» **Exercise instructions**
Leaving out every line before the one with "Uncheck the default sharing settings checkbox", write out the rest of the records below exactly.
[Working data]
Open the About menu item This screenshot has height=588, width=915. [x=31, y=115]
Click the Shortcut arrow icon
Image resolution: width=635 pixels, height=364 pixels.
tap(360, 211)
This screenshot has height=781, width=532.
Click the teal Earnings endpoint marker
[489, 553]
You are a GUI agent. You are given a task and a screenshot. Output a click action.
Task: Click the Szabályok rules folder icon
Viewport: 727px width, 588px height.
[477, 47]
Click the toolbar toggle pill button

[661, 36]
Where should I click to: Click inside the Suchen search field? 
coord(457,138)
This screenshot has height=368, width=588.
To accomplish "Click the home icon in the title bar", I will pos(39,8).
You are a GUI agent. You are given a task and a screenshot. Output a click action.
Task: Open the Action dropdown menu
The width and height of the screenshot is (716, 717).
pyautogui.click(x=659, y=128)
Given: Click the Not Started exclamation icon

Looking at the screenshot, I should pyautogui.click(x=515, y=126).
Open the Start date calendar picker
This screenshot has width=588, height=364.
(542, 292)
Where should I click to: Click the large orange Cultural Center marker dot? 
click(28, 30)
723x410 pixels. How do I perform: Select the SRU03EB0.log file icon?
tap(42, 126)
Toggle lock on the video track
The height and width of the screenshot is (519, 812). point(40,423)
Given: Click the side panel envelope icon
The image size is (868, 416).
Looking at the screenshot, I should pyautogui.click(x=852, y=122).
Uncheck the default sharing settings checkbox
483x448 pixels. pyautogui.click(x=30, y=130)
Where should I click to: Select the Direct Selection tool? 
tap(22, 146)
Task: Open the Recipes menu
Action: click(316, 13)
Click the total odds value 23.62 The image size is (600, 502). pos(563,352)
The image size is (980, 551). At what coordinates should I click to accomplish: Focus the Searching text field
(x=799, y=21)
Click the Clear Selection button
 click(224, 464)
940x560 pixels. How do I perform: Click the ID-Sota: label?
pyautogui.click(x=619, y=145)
[/Working data]
» **Response to this exercise**
Uncheck the default sharing settings checkbox
483x448 pixels. pyautogui.click(x=30, y=130)
Where should I click to: Select the Direct Selection tool? 
tap(22, 146)
Task: Open the Recipes menu
Action: click(316, 13)
Click the total odds value 23.62 The image size is (600, 502). pos(563,352)
The image size is (980, 551). At what coordinates should I click to accomplish: Focus the Searching text field
(x=799, y=21)
Click the Clear Selection button
 click(224, 464)
940x560 pixels. How do I perform: Click the ID-Sota: label?
pyautogui.click(x=619, y=145)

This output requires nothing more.